(WHAT THE TASK REQUIRES) Apart from the pictures, every line below needs to be reproduced verbatim.

(Dataset entries)
>>>>

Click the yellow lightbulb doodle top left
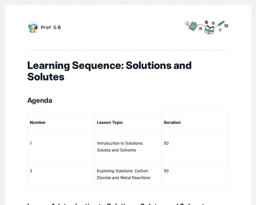The image size is (256, 205). 187,23
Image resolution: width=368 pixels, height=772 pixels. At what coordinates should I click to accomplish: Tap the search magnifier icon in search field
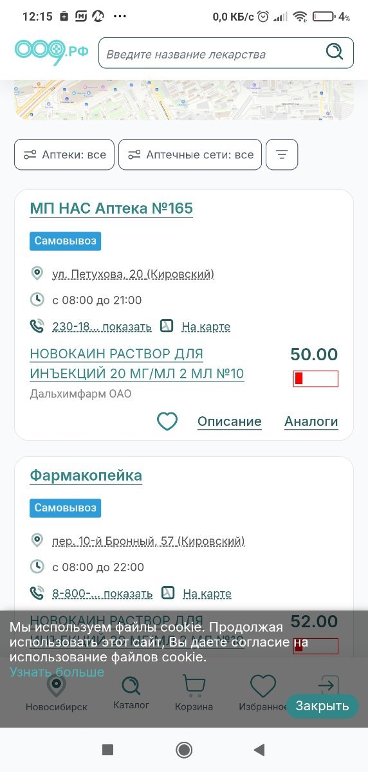point(335,53)
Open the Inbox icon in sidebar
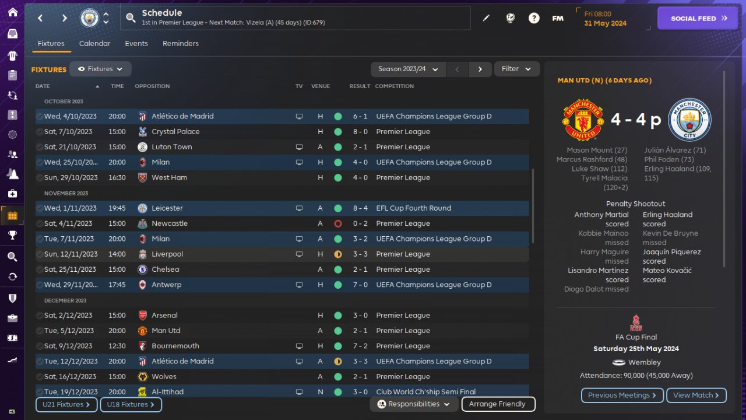 12,34
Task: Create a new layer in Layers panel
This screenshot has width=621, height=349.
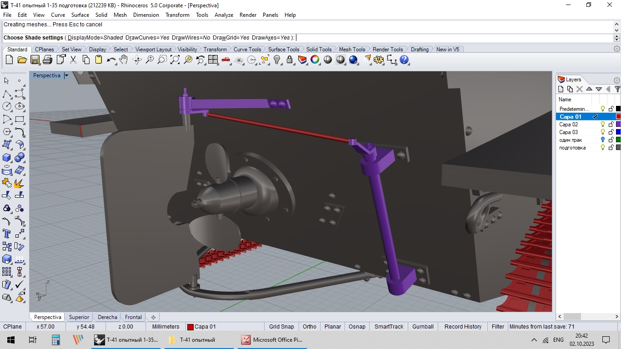Action: coord(561,89)
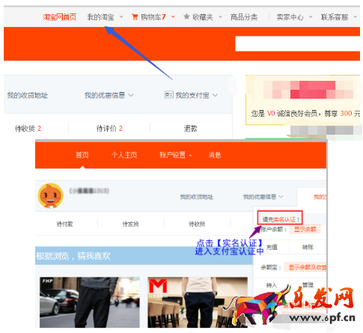This screenshot has height=333, width=363.
Task: Click the orange mascot avatar
Action: 51,196
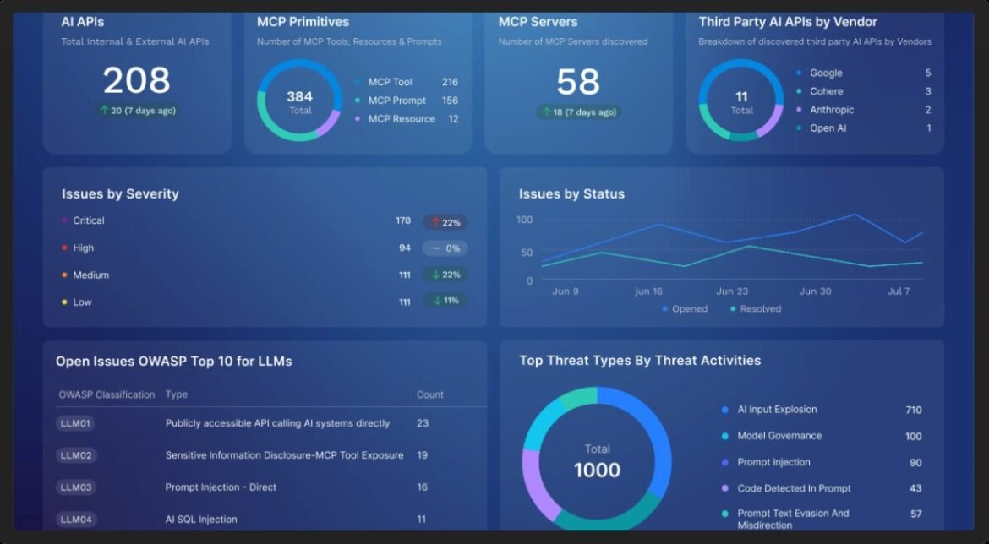Open the MCP Servers increase badge

coord(580,111)
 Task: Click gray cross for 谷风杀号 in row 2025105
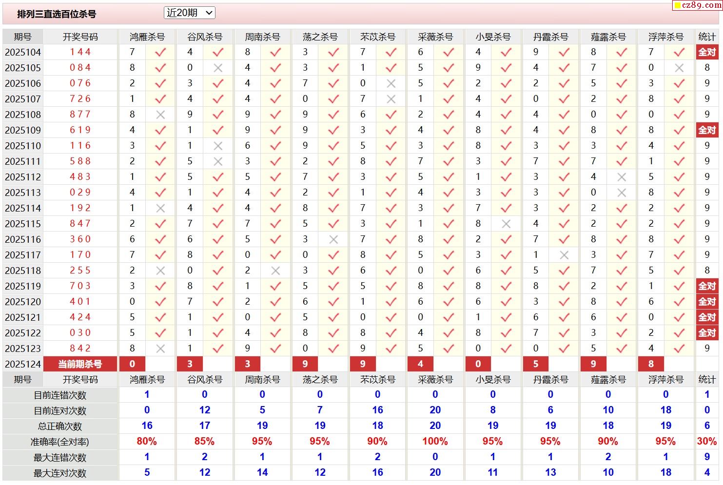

<<<<

(WRITTEN RESPONSE)
Click the yellow lightbulb doodle top left
The image size is (256, 205). 187,23
Image resolution: width=368 pixels, height=772 pixels. At what coordinates should I click to accomplish: Tap the search magnifier icon in search field
point(335,53)
Open the Inbox icon in sidebar
 12,34
Task: Create a new layer in Layers panel
This screenshot has width=621, height=349.
Action: coord(561,89)
This screenshot has height=333, width=363.
Task: Click the orange mascot avatar
Action: 51,196
Open the MCP Servers increase badge

coord(580,111)
 Task: Click gray cross for 谷风杀号 in row 2025105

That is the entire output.